Passage to read:
▽

Only an error-strewn opening round of 75 at Augusta National last month stopped him from contending for victory at the Masters, a point he made ahead of LIV Golf Korea when discussing the ‘silly mistakes’ that have cost him multiple times so far this season.

“I’m just not doing everything I need to do right,” he revealed. “Sometimes you also need a little bit of luck in your favour, not that I haven’t been lucky. I just haven’t done myself any favours on the golf course, I would say it like that. While I like having top 10s and I like being a good player week in and week out, winning obviously is what matters more.

“I would gladly give up some of those top 10s for more wins. I keep playing well, I keep putting myself close enough, just every once in a while there have been enough mistakes where I’m just not quite close enough going into the back nine on Sunday.”

The 18th hole at Quail Hollow forms part of the treacherous Green Mile.

Theoretically, Quail Hollow is a course that should play into his hands – a fact he also acknowledged when discussing which course puzzles him the most out on Tour.

△

Retype the stretch of the golf passage from "Only an error-strewn" through "far this season.". The data after this point comes from a separate source.

Data:

▽

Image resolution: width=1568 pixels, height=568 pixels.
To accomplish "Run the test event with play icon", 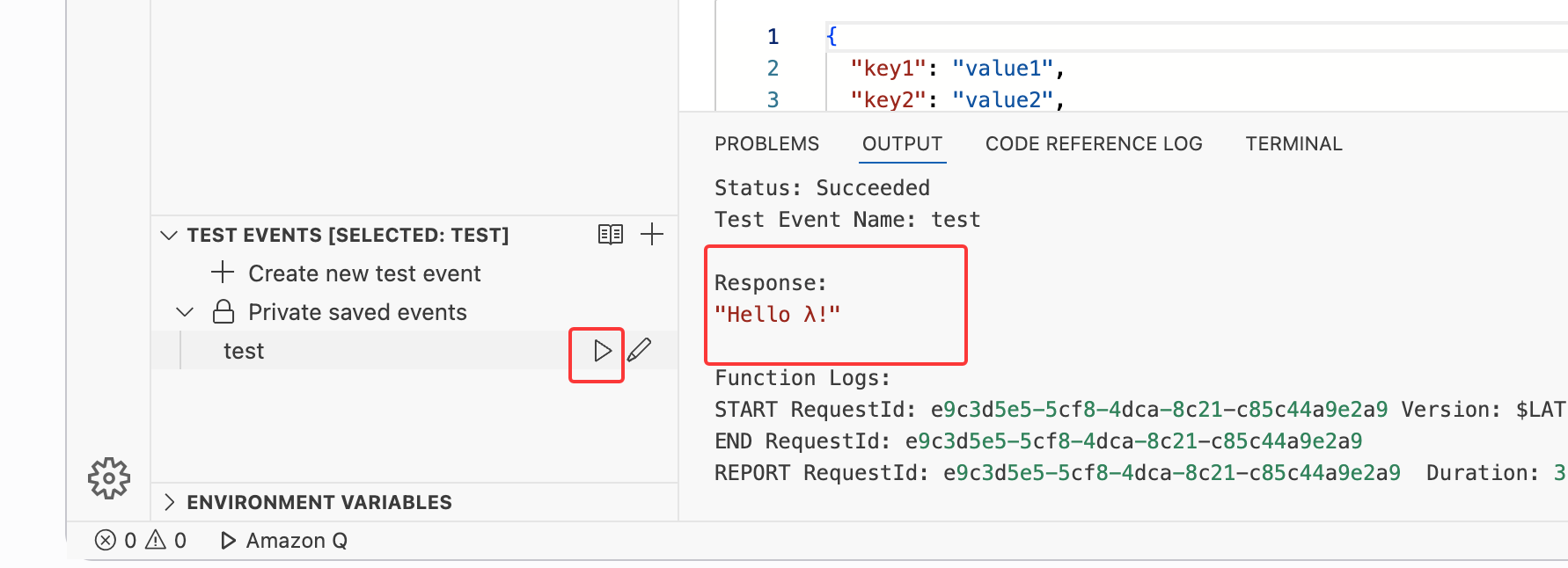I will pyautogui.click(x=602, y=351).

△

The completed task:
Only an error-strewn opening round of 75 at Augusta National last month stopped him from contending for victory at the Masters, a point he made ahead of LIV Golf Korea when discussing the ‘silly mistakes’ that have cost him multiple times so far this season.